The fact of a Saint's formal glorification in one Church does not mean that the Saint's cult is to be practiced by the entire Church. In the Roman Catholic Church, the Popes have centralized the canonization process and so when a Pope canonizes someone, he commands the entire church to venerate him or her. That does not mean, however, that the entire church must have special devotion to the new saint, only that the saint is placed on the universal Catholic calendar.
The French Catholic Jesuit Martyrs of North America have a feast day observed universally on October 19th, but continue to be honoured locally in Canada on September 26th. Recognizing the need for greater local emphasis in the matter of canonization, the current Pope, John Paul II, has facilitated the process of beatification (local canonization) and has declared over a thousand saints since the beginning of his pontificate.
When Pope Urban VIII, in the seventeenth century, ordered that all beatifications and canonizations were to be reserved to the pope alone, Italian and other Catholic bishops continued to beatify their local saints and, in time, a number of these were accepted into the universal Roman calendar. If martyrs were venerated for a long time, Rome simply ratified the fact of their cult, as happened in the case of the English martyrs.
The Glorification of Saints and their Veneration is a celebration of the Gifts of God to humanity through the Life, Death and Resurrection of Jesus Christ and the action of the Holy Spirit in the Body of Christ which is the Church.

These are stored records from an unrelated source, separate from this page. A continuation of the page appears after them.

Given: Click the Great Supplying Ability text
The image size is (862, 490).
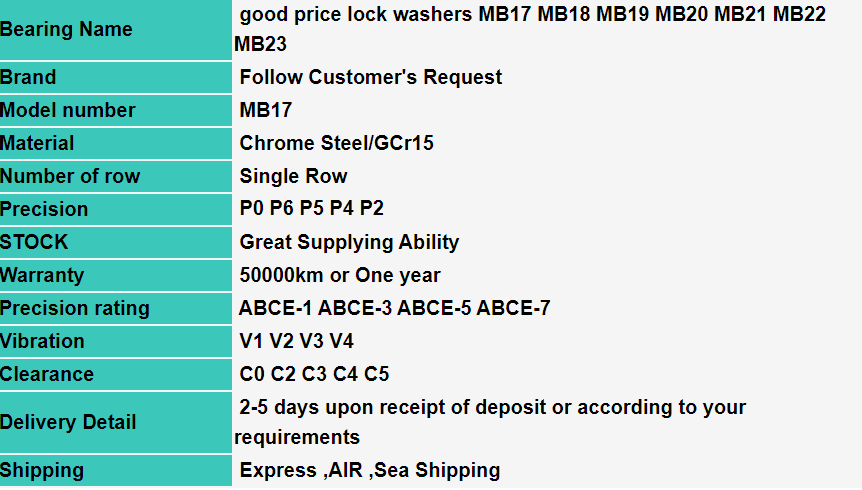Looking at the screenshot, I should pyautogui.click(x=350, y=242).
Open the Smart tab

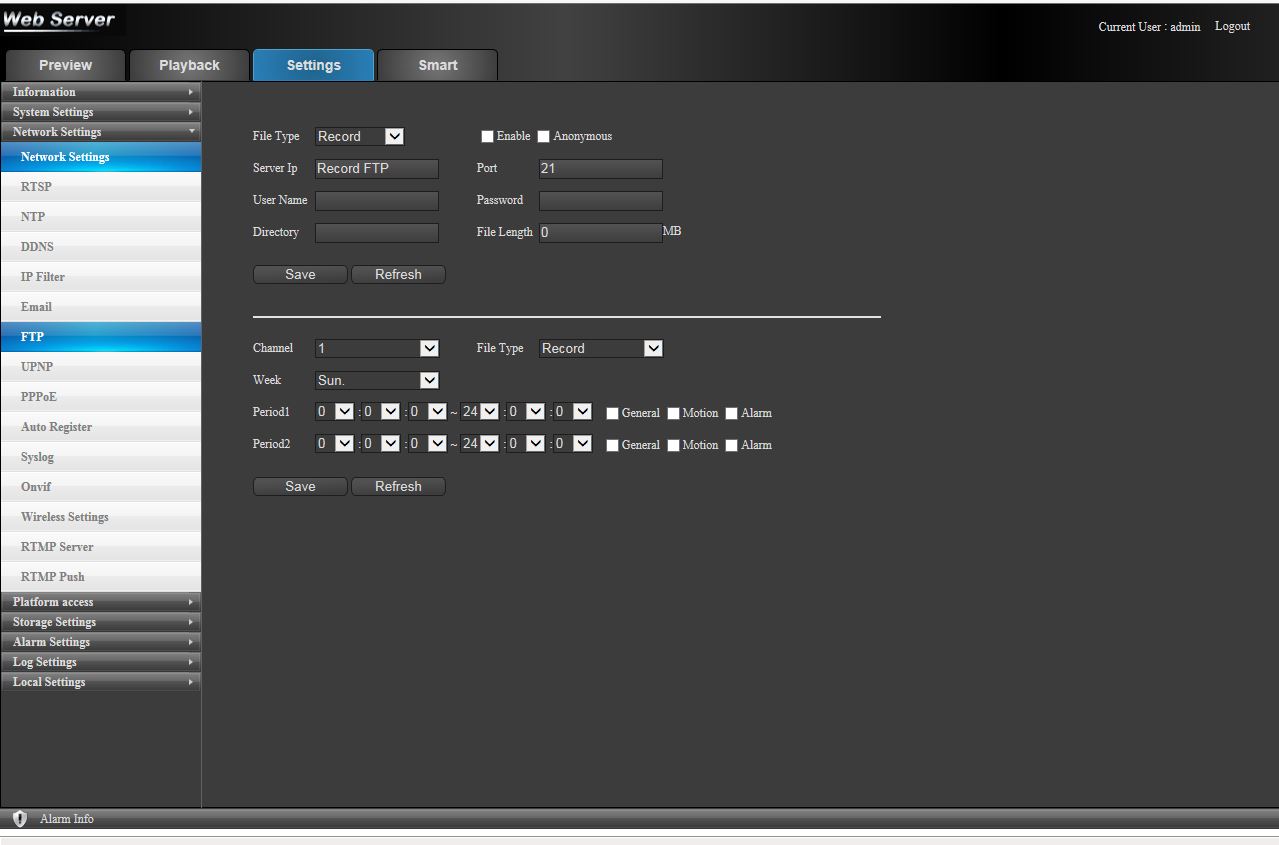coord(437,66)
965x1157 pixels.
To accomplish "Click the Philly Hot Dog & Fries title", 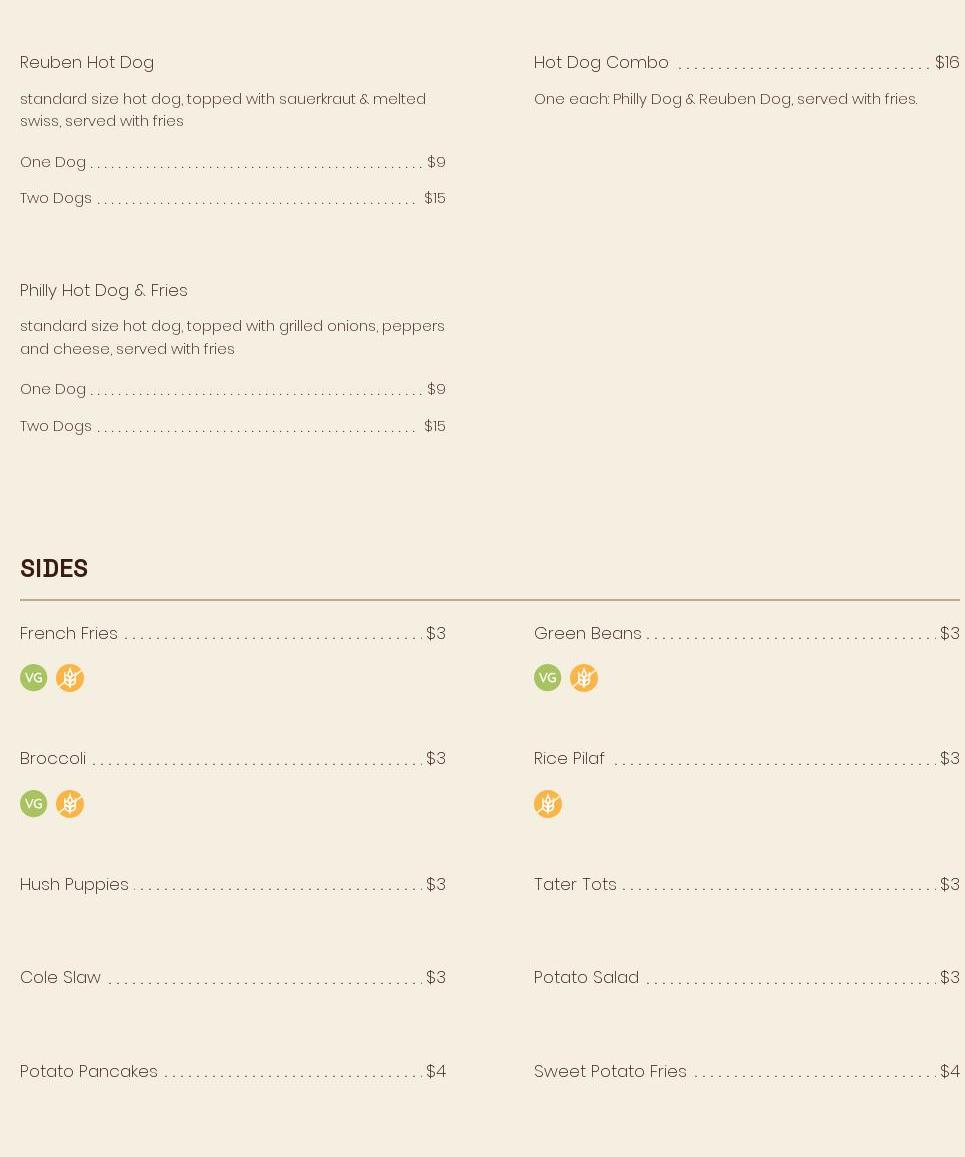I will (104, 291).
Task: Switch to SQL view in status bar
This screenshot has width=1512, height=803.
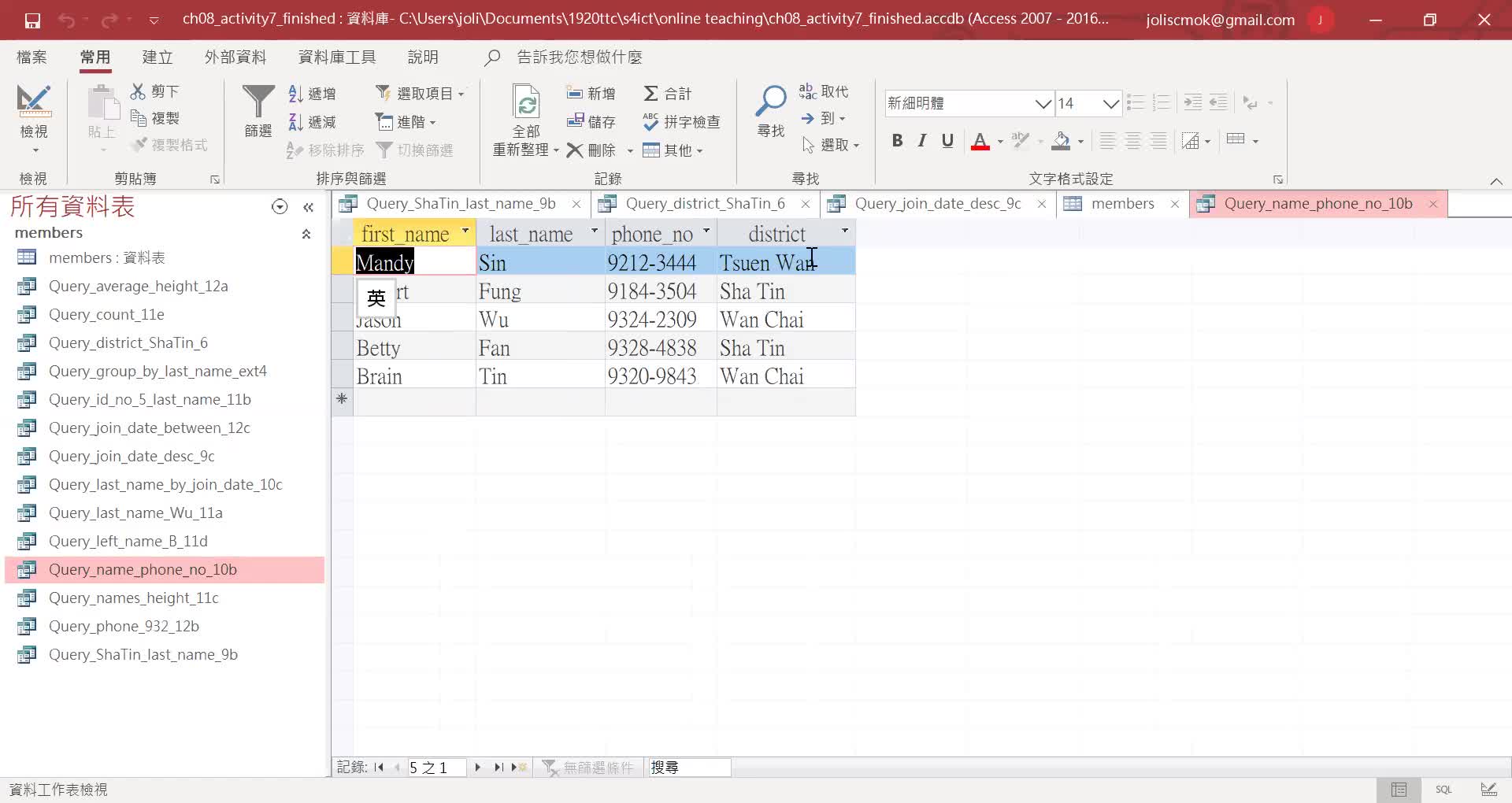Action: click(x=1443, y=789)
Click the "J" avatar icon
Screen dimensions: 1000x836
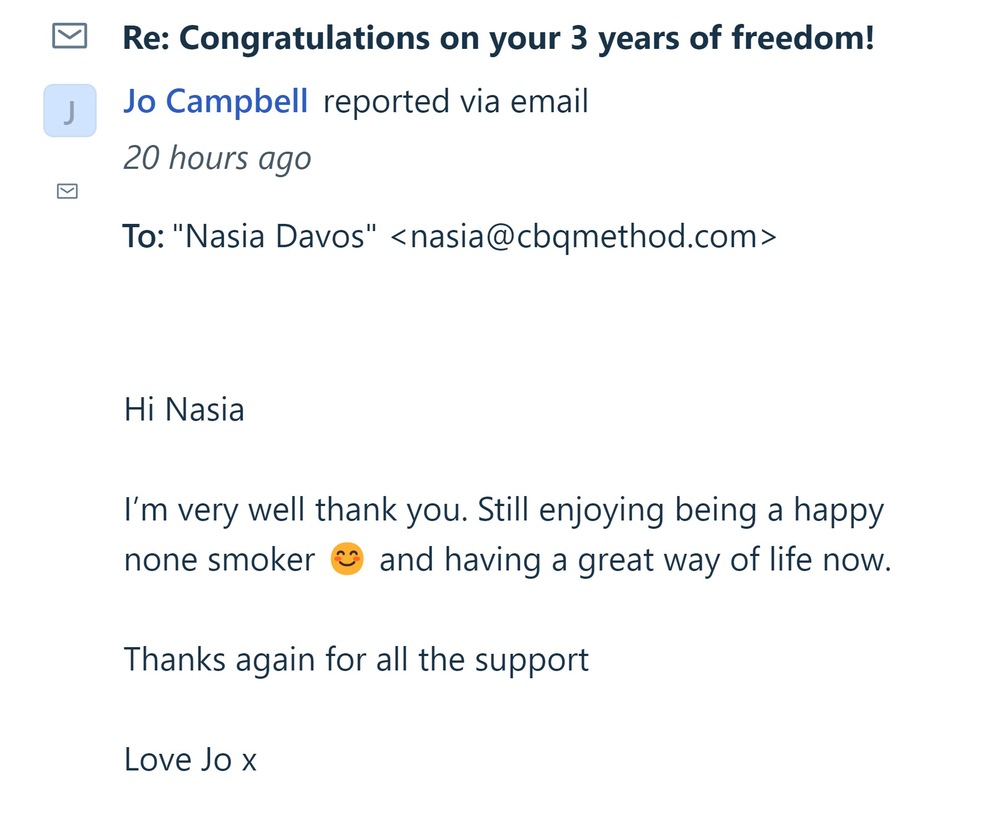point(69,111)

The Orthodox Church is characterized by its social spirituality which here means the community of Saints in Heaven and the community of Christians on earth. The great devotion to the Holy Trinity in the Orthodox Church itself reflects Her social conception of God. This separates the Orthodox Church from any other faith or religion anywhere.
The cult of saints is not extraneous to our Christian lives, since sanctification is the destiny to which we are all called to the Glory of God the Father, through Christ and in the Holy Spirit. We rely on the prayers of the Saints at all times, just as we rely on the prayers of one another. We cannot be saved in isolation from the other Members of the Body of Christ, whether they are in Heaven or on Earth, just as we cannot be saved cut off from the Body of Christ which is the Church. At the end of the world, it is said that the final Icon of the Holy Spirit will be the Choir of All Saints.
As a Saint once related, he invoked all the saints to "Pray unto God for me a sinner." He at once experienced a vision, where he saw all the Angels and Saints in Heaven fall to their knees before the Divine Throne, and say together in unison, "Lord have mercy upon Thy servant!" May God grant us all the intercession of His Holy Saints and grant us also the grace to venerate these Holy Temples of His Presence wherein He dwells!